• **Ausgangstext**
SPD-Fraktionschef Markus Rinderspacher

"Nazis dürfen in bayerischen Dörfern und Städten keine Chance haben." Als Konsequenz forderte der Fraktionschef der SPD im Landtag, nun müsse weiter die politische Auseinandersetzung mit Rechtsextremisten gesucht werden.

Katharina Schulze (Innenpolitische Sprecherin der Grünen im Landtag)

"Alleine mit einem Parteiverbot lassen sich rechtsextremistische und menschenfeindliche Strömungen in der Gesellschaft nicht bekämpfen. Wichtig ist jetzt, dass die vielen anderen rechtsextremen und menschenfeindlichen Akteure unter den Aspekten des Urteils von der CSU-Regierung genauer in den Blick genommen werden.

Wir brauchen endlich mehr Demokratiebildung und mehr Prävention in Bayern. Und wir brauchen natürlich konsequente Polizeiarbeit, wenn die rechtsextreme Ideologie in Gewalt umschlägt."

Charlotte Knobloch (Präsidentin der Israelitischen Kultusgemeinde München und Oberbayern)

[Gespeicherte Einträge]

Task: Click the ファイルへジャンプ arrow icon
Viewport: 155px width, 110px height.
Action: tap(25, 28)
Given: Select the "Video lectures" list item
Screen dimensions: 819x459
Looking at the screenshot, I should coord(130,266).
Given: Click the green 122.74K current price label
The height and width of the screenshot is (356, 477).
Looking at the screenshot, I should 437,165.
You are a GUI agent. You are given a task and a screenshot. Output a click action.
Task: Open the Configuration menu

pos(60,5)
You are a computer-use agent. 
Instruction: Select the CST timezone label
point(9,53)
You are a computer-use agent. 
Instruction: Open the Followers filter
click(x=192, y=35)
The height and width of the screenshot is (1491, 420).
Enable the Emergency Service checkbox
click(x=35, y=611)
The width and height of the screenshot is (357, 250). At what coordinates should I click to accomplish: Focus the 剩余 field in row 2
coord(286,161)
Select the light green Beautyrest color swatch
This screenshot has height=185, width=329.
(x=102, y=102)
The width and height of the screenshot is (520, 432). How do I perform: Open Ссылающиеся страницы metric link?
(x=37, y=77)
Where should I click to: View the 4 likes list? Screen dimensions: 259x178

• **Fragen zum Material**
1. Was braucht Bayern laut Katharina Schulze im Ausgangstext, wenn die rechtsextreme Ideologie in Gewalt umschlägt?
2. Führe den Ausgangstext mit den Stellungnahmen zum Urteil über das Parteiverbot im Anschluss an seine letzte Zeile weiter.
Die Einträge werden hier nicht gebraucht.

• **Lösungen**
1. Konsequente Polizeiarbeit.

2.
"Ich respektiere die Entscheidung selbstverständlich, aber ich bedauere sie sehr. Einerseits kann ich die juristische Argumentation, es liege keine konkrete Bedrohung der freiheitlich-demokratischen Grundordnung vor, nachvollziehen. Dessen ungeachtet bleibe ich dabei, dass das Verbot einer offensichtlich rechtsextremen Partei wichtig für die politische Hygiene in unserem Land gewesen wäre – vor allem aufgrund der spezifischen deutschen Geschichte, nicht zuletzt aber auch vor dem Hintergrund des erstarkenden Rechtspopulismus und -extremismus in der Gegenwart."

Auch der zweite Anlauf scheitert

Dass auch das zweite Verbotsverfahren scheitert, kommt nicht überraschend. Denn die Schwelle für ein Parteiverbot liegt hoch. Das Bundesverfassungsgericht hatte beim KPD-Urteil in den 1950er Jahren eine "aggressiv-kämpferische Haltung" zur Voraussetzung für ein Verbot gemacht. Die NPD ist ohne jeden Zweifel eine rechtsextremistische Partei, doch die Demokratiefeindschaft allein reicht für ein Verbotsurteil nicht aus.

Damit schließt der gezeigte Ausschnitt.